[Excerpt — start]

An Ontario man is suing Western University, alleging its medical school didn't give him the education he needed to succeed in his chosen specialty.

James Stuart alleges a five-year post-graduate residency program offered at the university didn't give him the necessary training to pass a certification exam and get licensed as a medical microbiologist.

In a statement of claim, Stuart alleges the program at the university's Schulich School of Medicine and Dentistry deteriorated dramatically while he was enrolled, due in part to the departure of key faculty members and all of his classmates.

Stuart alleged he brought concerns about insufficient supervision, feedback and testing to school officials but despite their assurances, no improvements were made.

He says he later discovered the program was on probation, and it was discontinued after he completed his studies.

The allegations have not been proven in court and Western has not yet filed a statement of defence. The university is seeking to appeal a judge's ruling made late last year that allowed the lawsuit to proceed.

Stuart first filed the lawsuit, which seeks $11 million in damages, in 2014 after failing the certification exam for medical microbiology three years in a row, according to court documents.

An Ontario judge struck down the claim twice, prompting Stuart to submit amended versions of the document. In November, a different judge found Stuart had sufficiently addressed the issues flagged by the court and ruled that he could move forward with a lawsuit for breach of contract and fiduciary trust.

Stuart enrolled in the program in 2007 after obtaining his medical doctorate from the university, court documents show.

In order to become a medical microbiology specialist, he was required to complete a five-year residency program at a university program accredited by the Royal College of Physicians and Surgeons of Canada. Those who successfully complete such a residency can then undergo a specialty qualifying exam, which is also administered by the college.

The lawsuit alleges that in accepting Stuart into its residency program, Western entered into a contract with him to give training "in conformity with the generally accepted standards for a medical residency training program in Canada."

As a result, the school had a duty to provide sufficient resources -- including faculty members, facilities and other services -- to allow students to fulfil the educational requirements for their specialty, the lawsuit alleges.

Stuart said in his statement of claim that problems emerged in his second year in the program. He alleges there was a lack of testing and mentorship, and that the departure or absence of his classmates left him alone in the program for extended periods of time.

By his third year, he was the lone remaining resident in the program, he said. Shortly afterward, he discovered the university had put the program on probation in 2007 following an external review that found there was insufficient supervision and a lack of rotations in community laboratories, the document says.

Those issues remained during his fourth and fifth years, he alleges.

He failed the specialty exam for the first time in 2012 but was able to stay on at Western as a clinical fellow.

"There was an expressed commitment on the part of the laboratory physicians to be more proactive in teaching Dr. Stuart, but this never materialized," the claim said.

He tried the exam again in 2013 and 2014 but was unsuccessful.

[Excerpt — finish]

* About this exercise *
Reproduce the portion of the news article that begins at the words "Those issues remained" and ends after the words "the claim said.". Rely solely on the news article about the lawsuit against Western University.

[Raw data — start]

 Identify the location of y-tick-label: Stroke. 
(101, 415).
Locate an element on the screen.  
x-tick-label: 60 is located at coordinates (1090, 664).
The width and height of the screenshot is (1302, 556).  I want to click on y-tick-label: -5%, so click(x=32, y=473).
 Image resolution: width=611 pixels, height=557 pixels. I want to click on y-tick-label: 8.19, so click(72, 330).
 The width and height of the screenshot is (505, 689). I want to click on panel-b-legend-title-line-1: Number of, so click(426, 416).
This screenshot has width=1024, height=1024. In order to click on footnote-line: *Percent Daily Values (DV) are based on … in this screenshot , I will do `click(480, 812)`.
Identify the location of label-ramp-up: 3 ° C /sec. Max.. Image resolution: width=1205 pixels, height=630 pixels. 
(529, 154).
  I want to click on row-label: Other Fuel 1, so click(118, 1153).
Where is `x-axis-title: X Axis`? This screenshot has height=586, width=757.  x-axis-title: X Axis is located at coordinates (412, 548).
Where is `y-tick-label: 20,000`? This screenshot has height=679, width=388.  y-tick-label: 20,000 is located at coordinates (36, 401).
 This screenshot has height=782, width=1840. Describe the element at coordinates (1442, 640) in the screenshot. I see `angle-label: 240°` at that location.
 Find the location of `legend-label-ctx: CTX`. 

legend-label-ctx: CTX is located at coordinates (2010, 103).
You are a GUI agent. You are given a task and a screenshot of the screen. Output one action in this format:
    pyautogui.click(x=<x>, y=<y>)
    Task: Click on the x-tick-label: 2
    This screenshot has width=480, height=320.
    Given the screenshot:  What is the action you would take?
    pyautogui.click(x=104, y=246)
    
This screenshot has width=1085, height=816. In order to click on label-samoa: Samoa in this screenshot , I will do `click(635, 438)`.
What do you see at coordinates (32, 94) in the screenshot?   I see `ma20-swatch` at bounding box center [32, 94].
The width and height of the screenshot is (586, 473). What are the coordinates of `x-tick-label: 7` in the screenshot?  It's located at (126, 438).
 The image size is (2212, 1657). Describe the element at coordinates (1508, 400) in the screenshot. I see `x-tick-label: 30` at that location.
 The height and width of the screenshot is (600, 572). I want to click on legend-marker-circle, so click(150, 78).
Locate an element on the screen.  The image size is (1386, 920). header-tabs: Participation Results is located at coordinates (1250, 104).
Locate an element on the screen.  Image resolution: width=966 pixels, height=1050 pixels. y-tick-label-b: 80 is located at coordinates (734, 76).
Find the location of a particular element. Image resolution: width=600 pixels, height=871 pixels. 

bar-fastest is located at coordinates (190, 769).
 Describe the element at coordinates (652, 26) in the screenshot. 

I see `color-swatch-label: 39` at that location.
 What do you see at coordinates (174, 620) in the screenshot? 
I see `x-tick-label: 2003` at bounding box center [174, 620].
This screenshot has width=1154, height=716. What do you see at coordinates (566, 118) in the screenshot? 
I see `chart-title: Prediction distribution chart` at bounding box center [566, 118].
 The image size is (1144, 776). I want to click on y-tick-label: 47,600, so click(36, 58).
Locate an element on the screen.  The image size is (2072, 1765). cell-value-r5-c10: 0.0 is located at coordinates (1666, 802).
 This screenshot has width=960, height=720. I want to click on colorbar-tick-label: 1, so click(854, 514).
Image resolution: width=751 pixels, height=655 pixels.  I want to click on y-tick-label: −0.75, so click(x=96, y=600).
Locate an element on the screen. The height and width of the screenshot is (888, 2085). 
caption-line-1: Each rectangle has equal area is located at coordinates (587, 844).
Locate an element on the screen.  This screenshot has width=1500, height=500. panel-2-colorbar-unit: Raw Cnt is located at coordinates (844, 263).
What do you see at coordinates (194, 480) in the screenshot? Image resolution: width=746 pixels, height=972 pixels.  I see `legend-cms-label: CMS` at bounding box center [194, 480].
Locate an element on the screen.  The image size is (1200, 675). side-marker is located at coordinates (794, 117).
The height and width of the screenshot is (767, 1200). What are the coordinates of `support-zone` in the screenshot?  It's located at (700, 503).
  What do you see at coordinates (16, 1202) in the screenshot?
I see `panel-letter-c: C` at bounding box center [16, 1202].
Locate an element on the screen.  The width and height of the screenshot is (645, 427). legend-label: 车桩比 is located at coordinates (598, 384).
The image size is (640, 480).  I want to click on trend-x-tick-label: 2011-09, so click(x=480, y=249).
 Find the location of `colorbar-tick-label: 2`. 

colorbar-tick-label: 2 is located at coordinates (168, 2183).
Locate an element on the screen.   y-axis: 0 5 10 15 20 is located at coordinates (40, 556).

[Raw data — finish]

* Answer below *
Those issues remained during his fourth and fifth years, he alleges.

He failed the specialty exam for the first time in 2012 but was able to stay on at Western as a clinical fellow.

"There was an expressed commitment on the part of the laboratory physicians to be more proactive in teaching Dr. Stuart, but this never materialized," the claim said.